----- TEXT FOR ANALYSIS

The project could include one, two, or all three, options.
The committee is also looking at how it could be built at existing Raglan homes or on a greenfield site in the vicinity of the town.
Raglan could either remain connected to the national grid and supply power it generates back to it, or the town could go off the grid and supply itself.
The committee has set a September 17 date for a community forum meeting on its findings with a view to hold a community open day in October or November. The committee is also planning to establish a Facebook page it will call Power to the People - Whangaroa's Energy Independence Forum.
"It was really great. We established a committee to look at what we want in our community," Thomson said.
"There was a lot of discussion."
"I think it's cool," said WEL Networks customer services manager Brendon Moloney.
"For them to be discussing this is a great thing. If they wanted to do a wind farm or a photovoltaic farm and sell that energy to the grid then what they have got to do is talk and get some options from a retailer or set themselves up as a retailer. I think they would find that quite challenging."

----------
----- SUPPLIED RECORDS

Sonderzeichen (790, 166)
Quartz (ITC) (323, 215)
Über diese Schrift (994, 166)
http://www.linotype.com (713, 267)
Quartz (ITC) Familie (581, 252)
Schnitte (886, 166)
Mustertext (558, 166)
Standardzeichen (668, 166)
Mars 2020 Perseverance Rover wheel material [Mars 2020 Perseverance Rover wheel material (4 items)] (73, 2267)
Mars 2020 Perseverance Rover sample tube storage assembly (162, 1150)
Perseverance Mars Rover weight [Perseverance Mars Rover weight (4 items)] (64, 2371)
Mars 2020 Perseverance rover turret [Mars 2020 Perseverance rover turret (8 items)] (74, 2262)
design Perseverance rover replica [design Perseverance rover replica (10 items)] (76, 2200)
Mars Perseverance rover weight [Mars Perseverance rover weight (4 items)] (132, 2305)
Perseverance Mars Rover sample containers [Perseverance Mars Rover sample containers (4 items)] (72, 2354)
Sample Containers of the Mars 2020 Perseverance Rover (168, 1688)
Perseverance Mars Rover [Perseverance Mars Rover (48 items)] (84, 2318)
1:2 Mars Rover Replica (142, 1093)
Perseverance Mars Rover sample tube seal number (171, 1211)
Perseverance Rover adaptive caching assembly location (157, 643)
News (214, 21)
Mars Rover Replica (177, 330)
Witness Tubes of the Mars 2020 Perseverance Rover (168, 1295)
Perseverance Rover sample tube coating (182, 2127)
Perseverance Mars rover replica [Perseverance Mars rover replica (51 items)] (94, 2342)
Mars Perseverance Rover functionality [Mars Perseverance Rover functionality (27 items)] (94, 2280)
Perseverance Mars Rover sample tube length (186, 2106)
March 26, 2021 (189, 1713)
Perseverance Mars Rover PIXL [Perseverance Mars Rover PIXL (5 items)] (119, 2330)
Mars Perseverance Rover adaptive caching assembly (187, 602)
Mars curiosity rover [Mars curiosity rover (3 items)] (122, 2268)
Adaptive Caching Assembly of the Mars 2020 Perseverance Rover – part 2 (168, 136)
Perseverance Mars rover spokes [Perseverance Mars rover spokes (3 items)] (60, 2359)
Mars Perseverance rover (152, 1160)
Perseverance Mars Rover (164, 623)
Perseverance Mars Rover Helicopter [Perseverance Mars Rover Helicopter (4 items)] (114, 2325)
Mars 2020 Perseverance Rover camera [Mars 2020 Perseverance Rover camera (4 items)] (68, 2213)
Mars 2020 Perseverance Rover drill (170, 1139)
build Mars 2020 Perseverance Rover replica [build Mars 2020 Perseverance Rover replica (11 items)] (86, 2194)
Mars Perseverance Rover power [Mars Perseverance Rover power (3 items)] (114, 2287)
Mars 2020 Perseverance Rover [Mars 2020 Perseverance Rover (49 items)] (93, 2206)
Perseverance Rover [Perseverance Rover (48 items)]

----------

SET OF TASKS –
[1] In the article about Raglan's energy independence, what date has the committee set for its community forum meeting?
[2] From the article about Raglan's energy independence, list every upcoming event or step that the committee is planning.

OUTPUTS FOR THE TASKS –
[1] September 17

[2]
- A community forum meeting on its findings on September 17
- A community open day in October or November
- A Facebook page called Power to the People - Whangaroa's Energy Independence Forum